Virulence does not mean lethality. Malaria could increase its virulence by infecting more mosquitoes, becoming more likely to infect through an infected mosquito, or even by completing its incubation faster. I don't recall anything about malaria being detrimental to the life cycle of mosquitoes so any of those would have no particular impact on the vector. Sure, reducing vectors is wonderful. If we could kill all infected mosquitoes within 10 days of their infection then malaria would be dead right there. I don't agree that the eradication of the disease isn't going to happen, at least within human hosts. We have eradicated diseases before so there is no reason to think it cannot happen again. I am certainly not arguing against the attack of vectors, I am arguing against the attack of vectors *instead* of direct attacks on the organism.

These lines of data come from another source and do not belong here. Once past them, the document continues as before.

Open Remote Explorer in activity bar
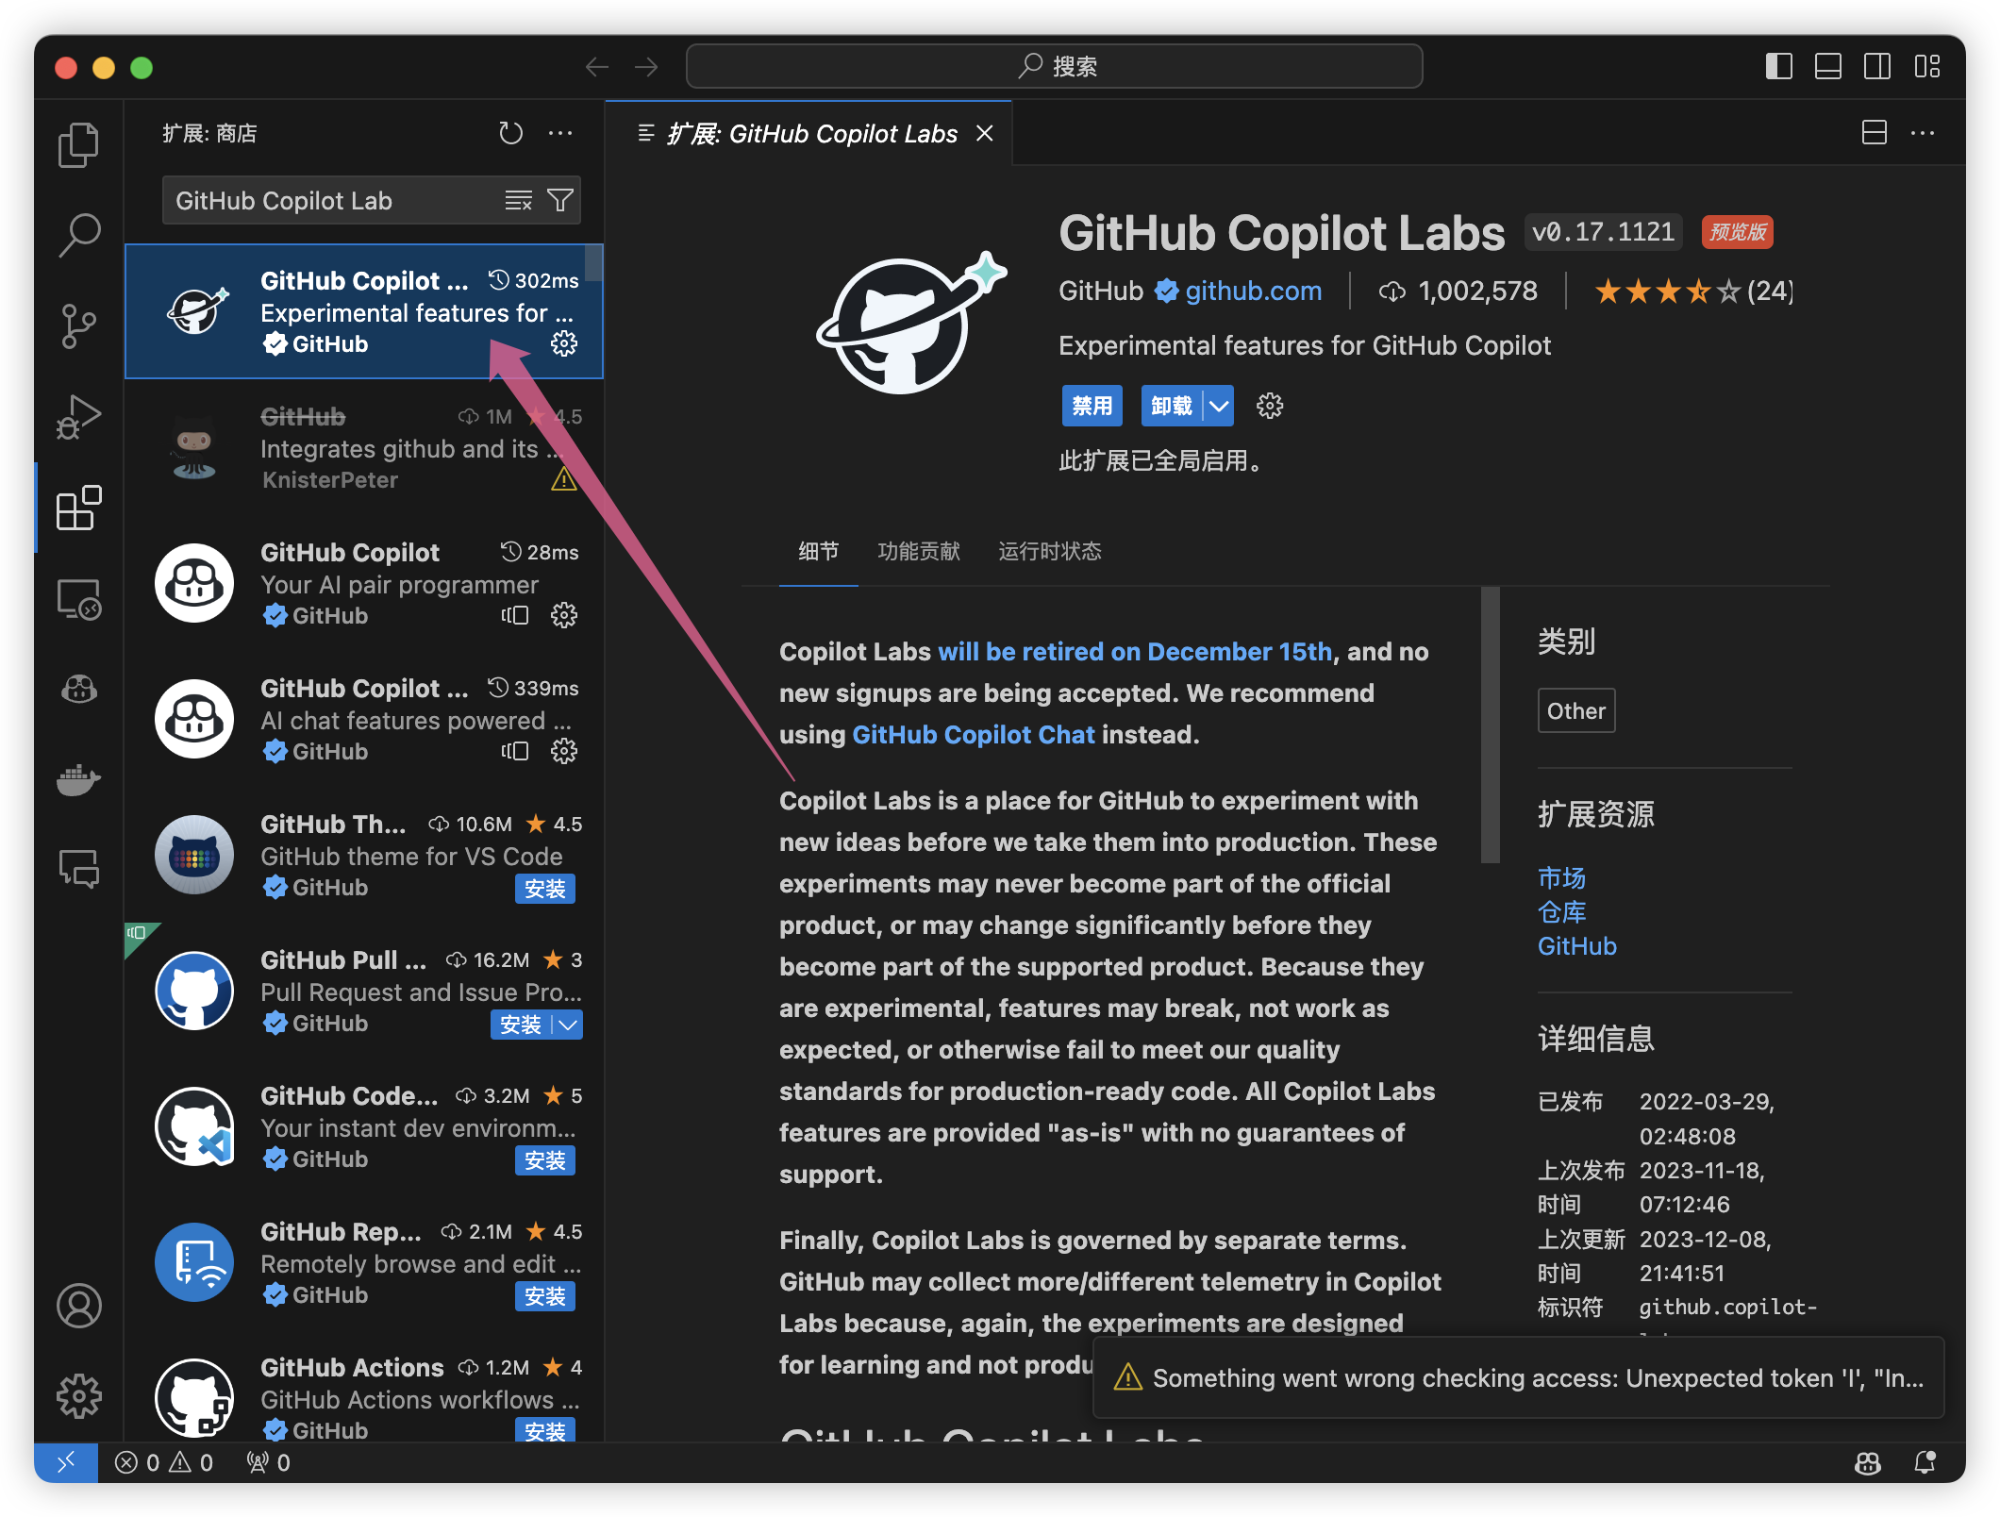The height and width of the screenshot is (1517, 2000). tap(78, 600)
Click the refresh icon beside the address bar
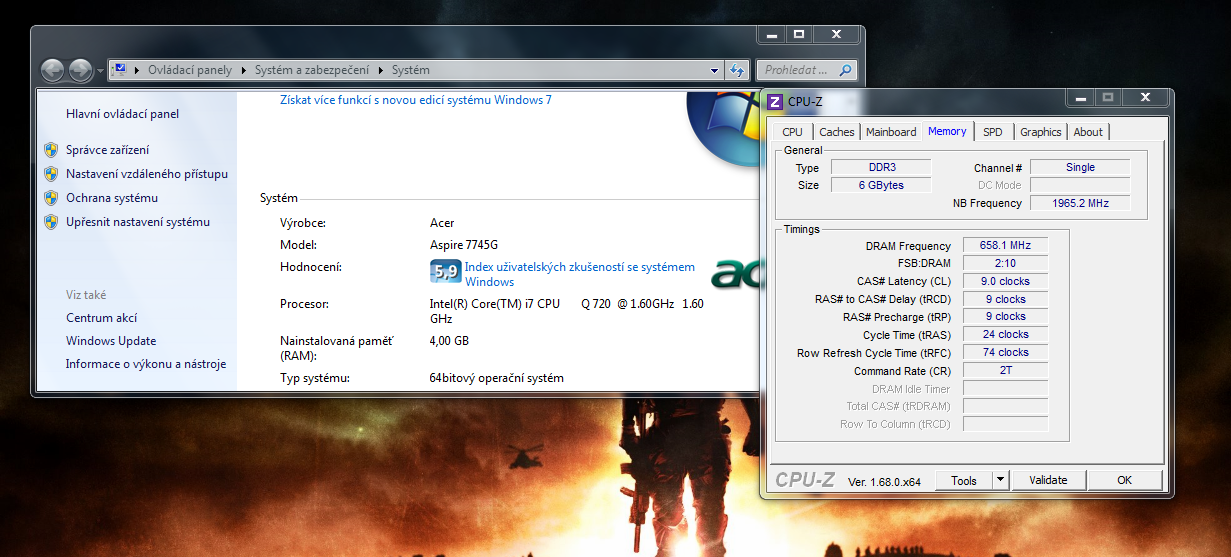1231x557 pixels. [x=737, y=70]
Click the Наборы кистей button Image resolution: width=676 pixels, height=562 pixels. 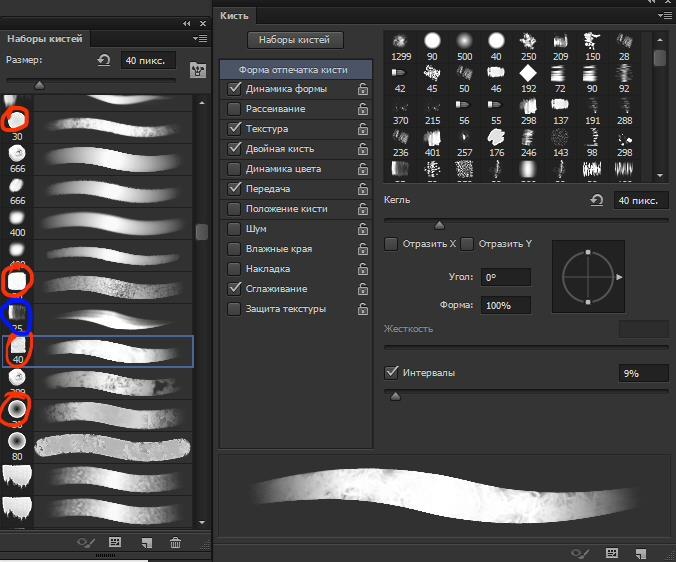tap(295, 40)
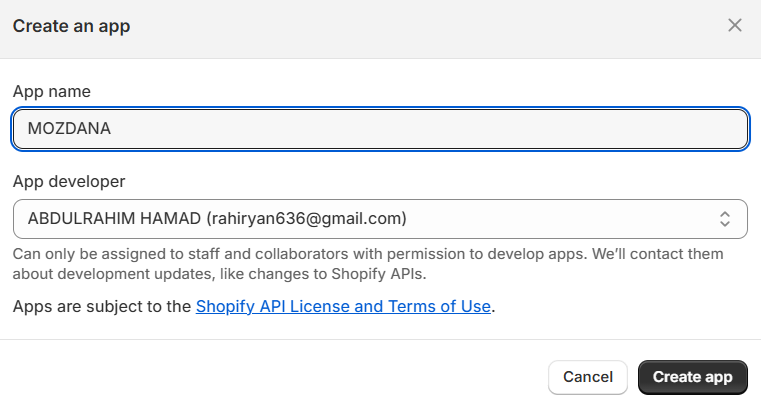Click the footer area left of Cancel

[x=270, y=377]
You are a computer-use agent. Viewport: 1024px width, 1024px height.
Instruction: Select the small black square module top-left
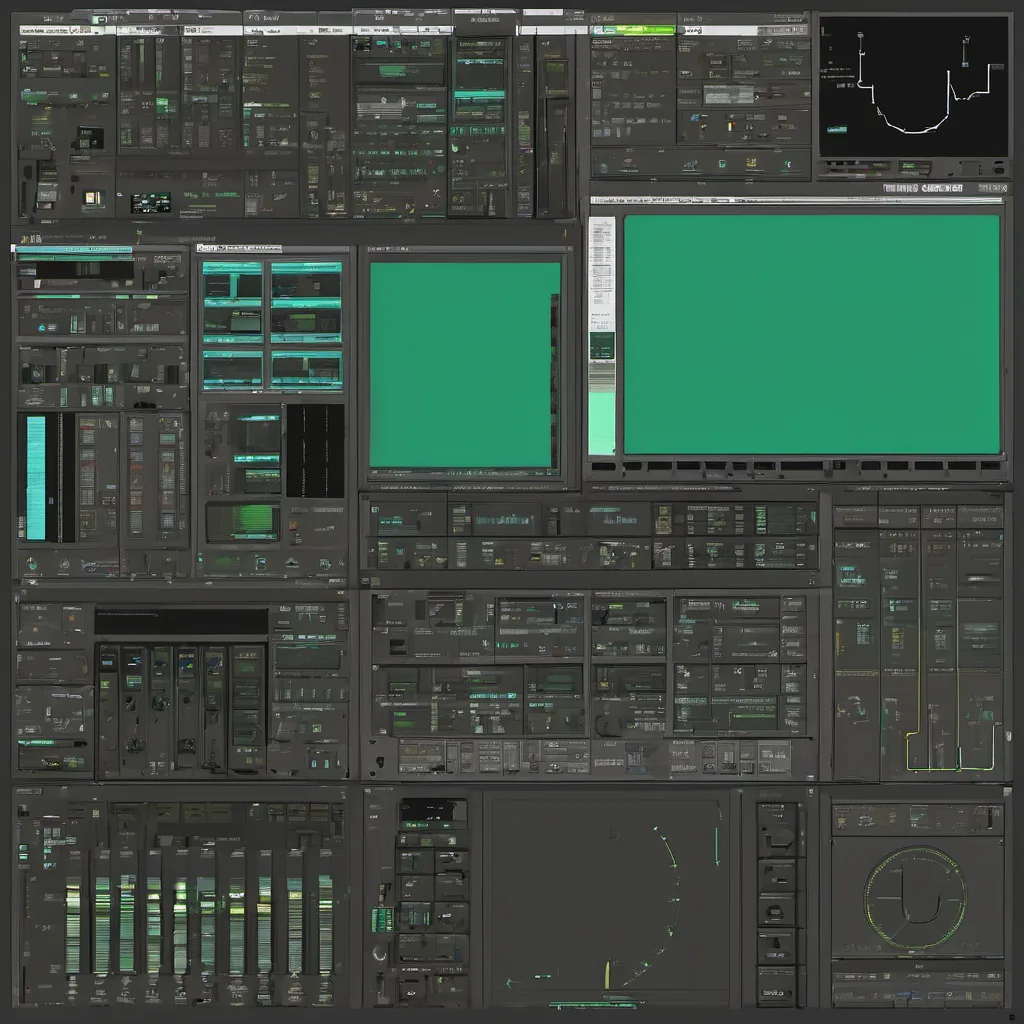[x=90, y=138]
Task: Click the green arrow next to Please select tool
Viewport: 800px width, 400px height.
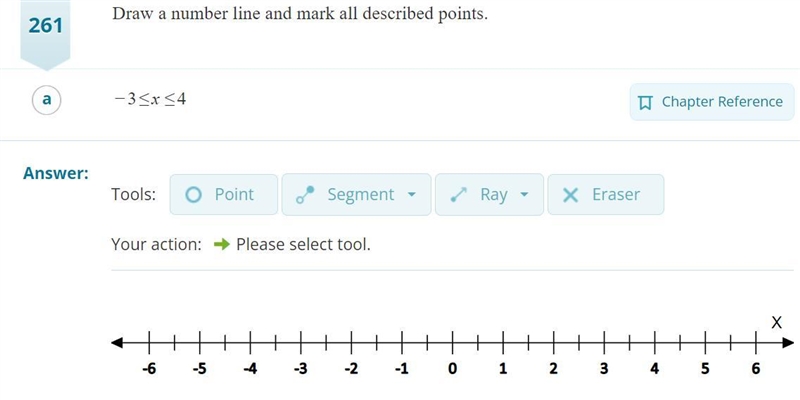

I disagree with your statement that those attacks are not helpful, in the sense of evolutionary theory, at reducing their impact on humans. I mean by developing medicines and treatments that can finish off a malaria case within a human before it has a chance to spread. Human infection is a stage in the life of human strains, and if they don't survive it the cycle of life does not go on. If we can consistently cure a large majority of human cases before they manage to reproduce and spread then that is strong evolutionary pressure for being unfit for the environment.